BEGIN EXTRACTED RECORDS

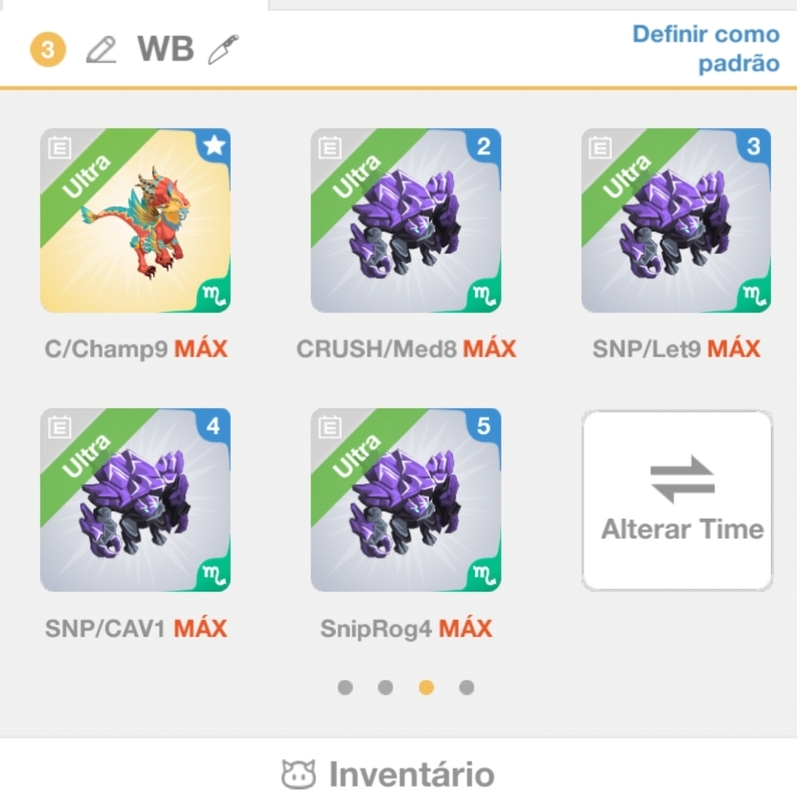Click Definir como padrão link
Viewport: 797px width, 800px height.
pos(706,49)
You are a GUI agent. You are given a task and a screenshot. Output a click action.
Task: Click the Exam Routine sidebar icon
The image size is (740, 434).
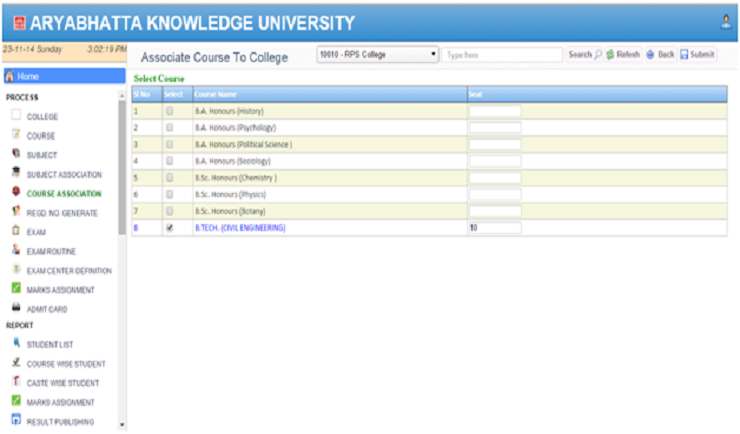[16, 251]
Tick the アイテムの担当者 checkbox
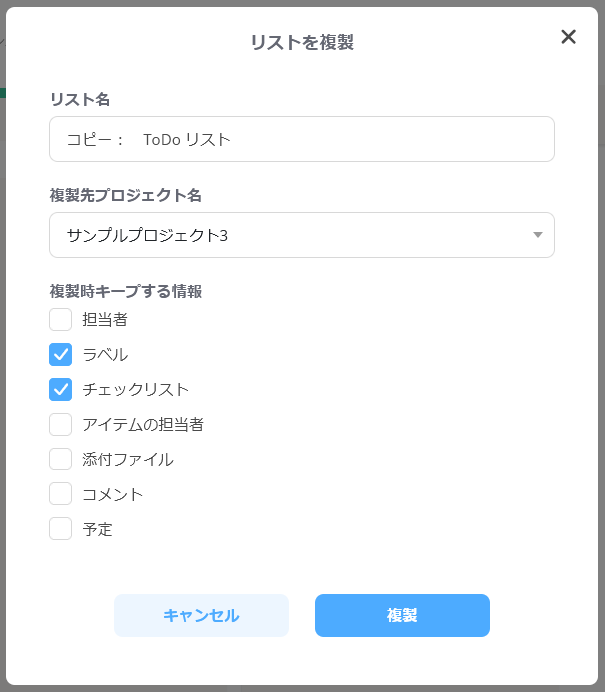This screenshot has height=692, width=605. click(60, 424)
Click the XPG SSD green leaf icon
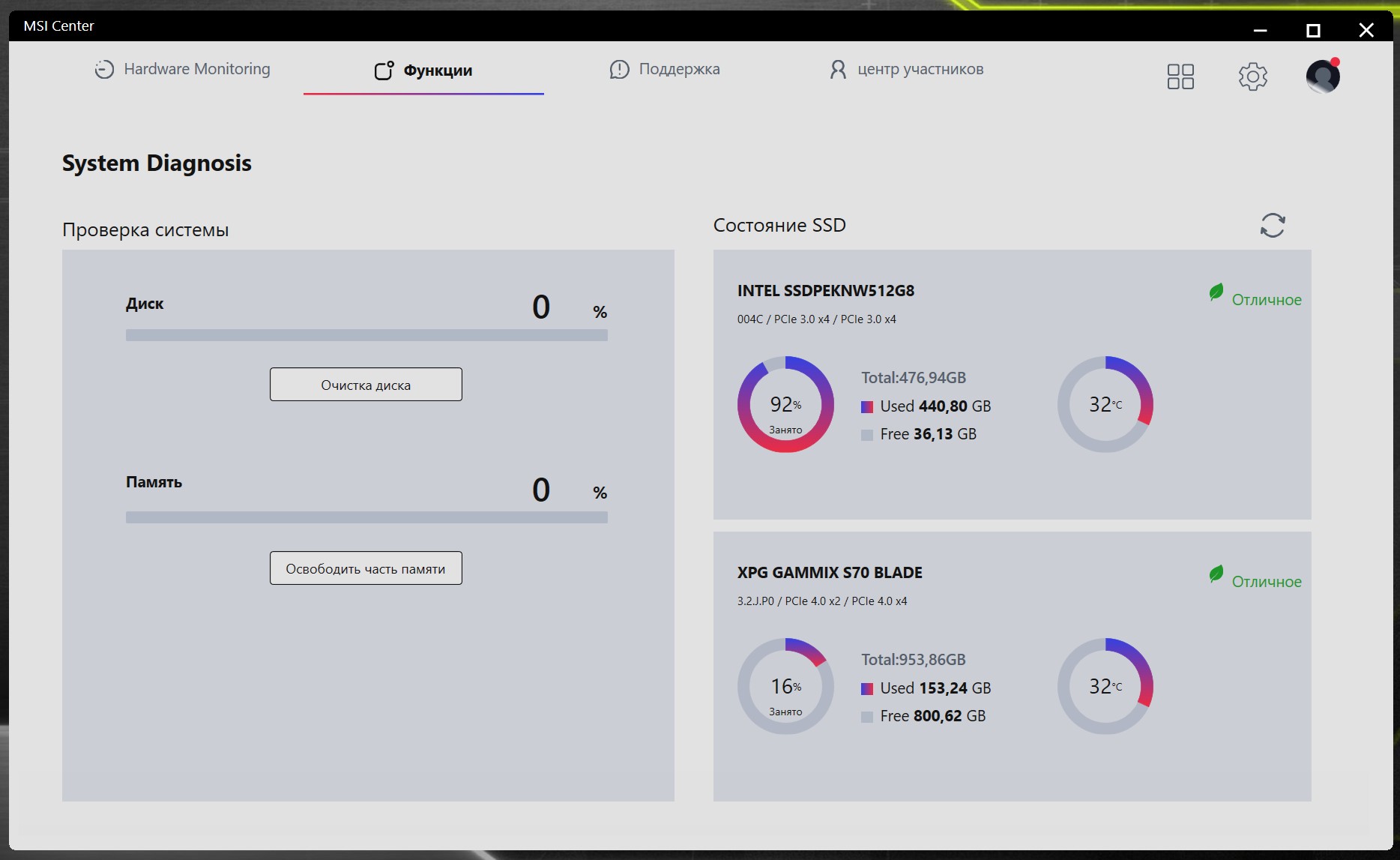The image size is (1400, 860). click(x=1216, y=574)
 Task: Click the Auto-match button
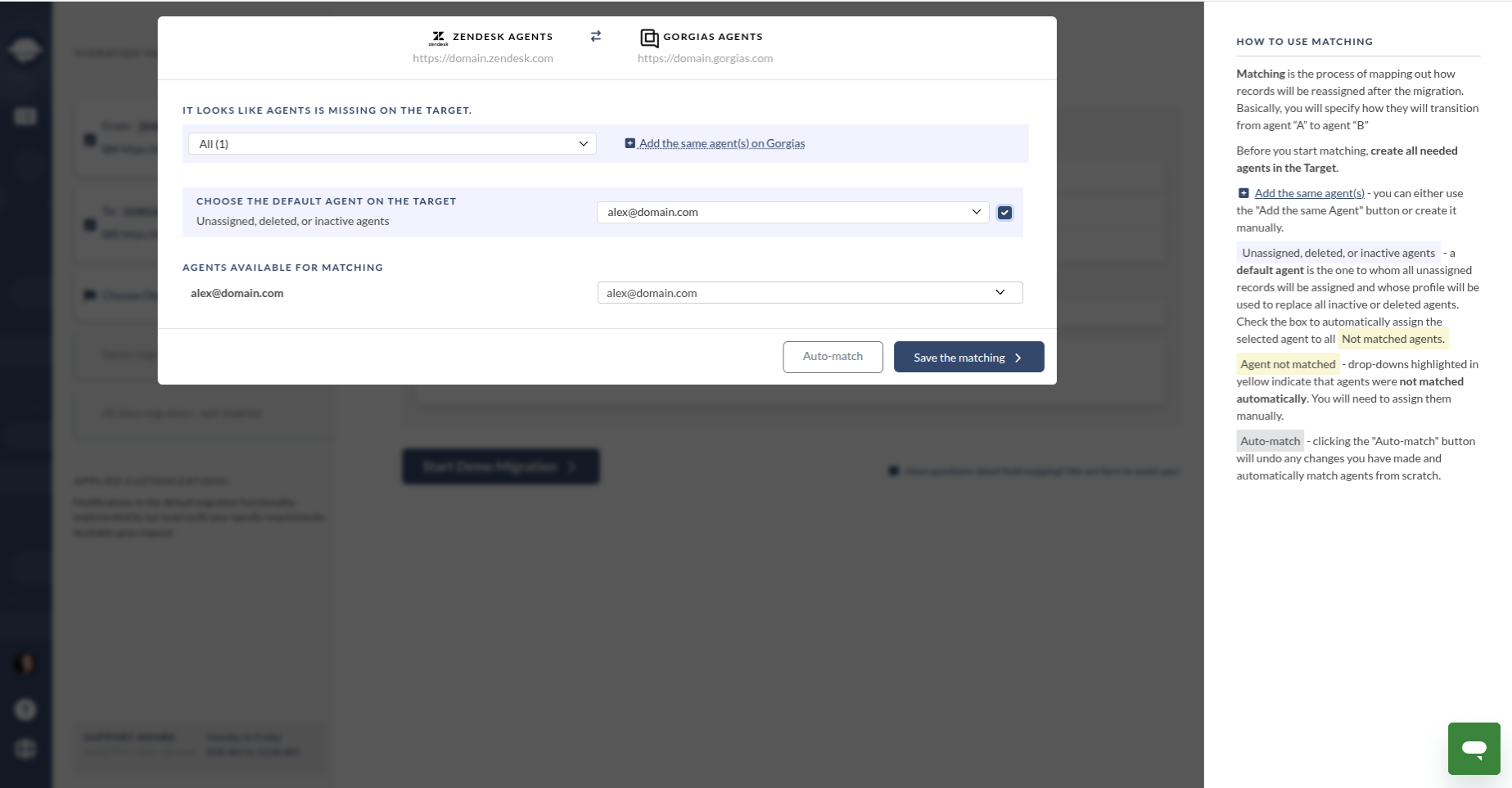pyautogui.click(x=833, y=357)
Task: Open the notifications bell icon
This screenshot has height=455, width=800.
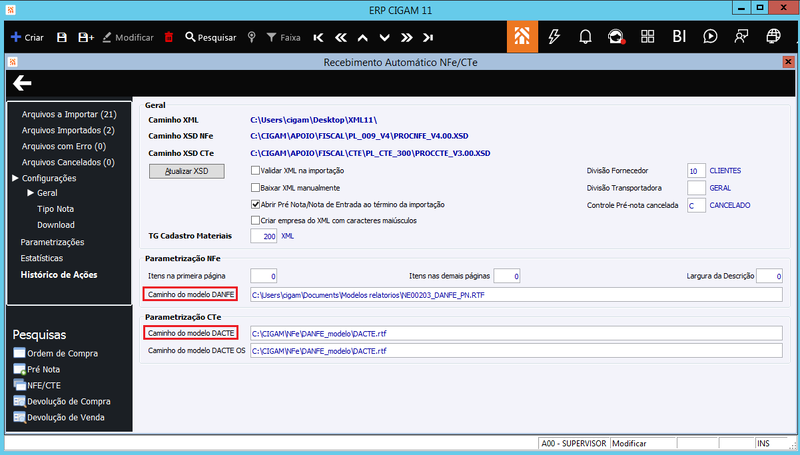Action: click(x=585, y=37)
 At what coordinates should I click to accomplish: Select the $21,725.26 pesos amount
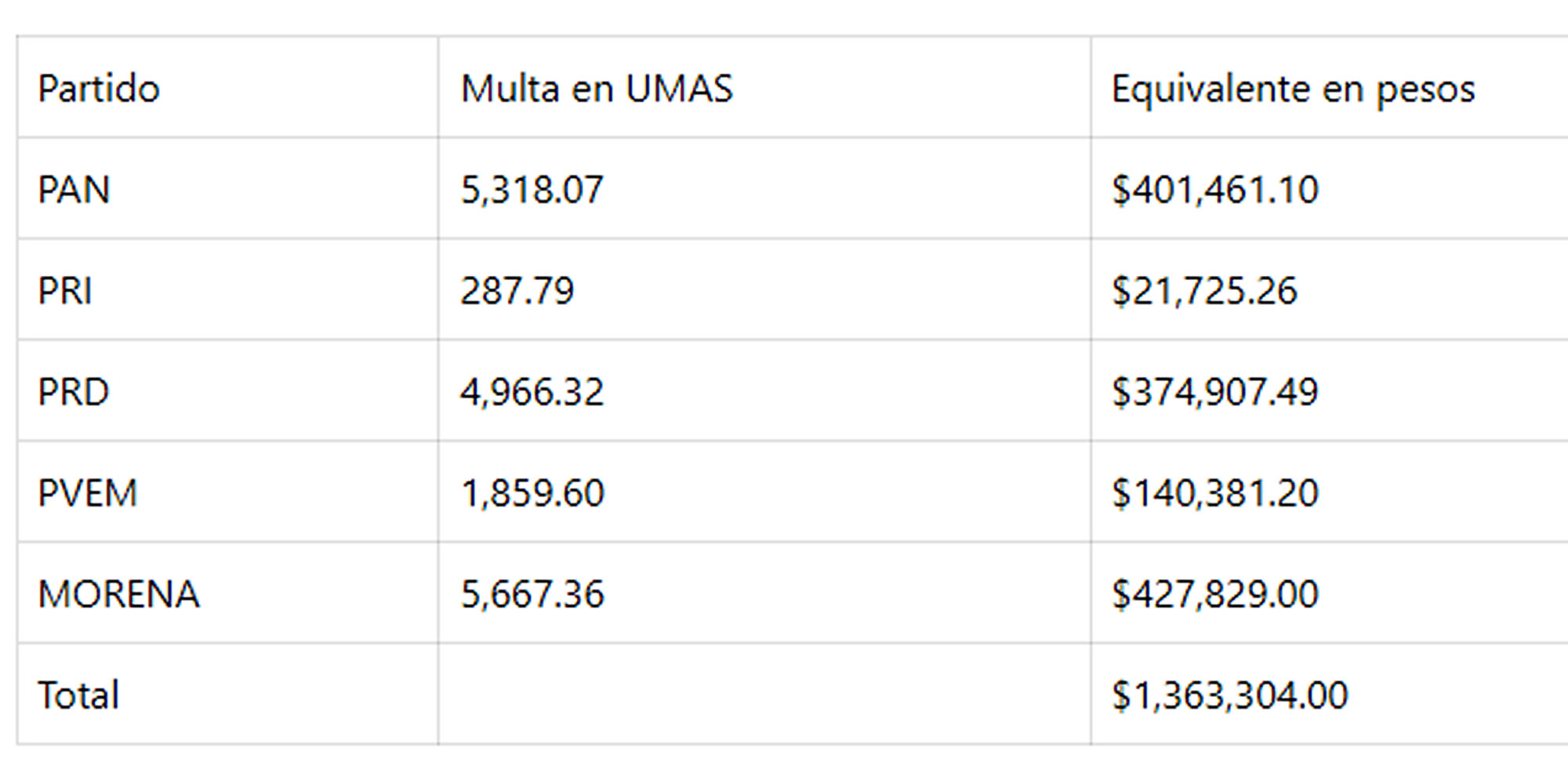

END EXTRACTED RECORDS

WORK INSTRUCTIONS
Give back exactly, and only, the lines from the one holding "This screenshot has height=455, width=800." through the last line of the entries, with every picture omitted.

RESULT BELOW
This screenshot has height=455, width=800.
Action: click(x=585, y=37)
 At what coordinates should I click to accomplish: Select the $21,725.26 pesos amount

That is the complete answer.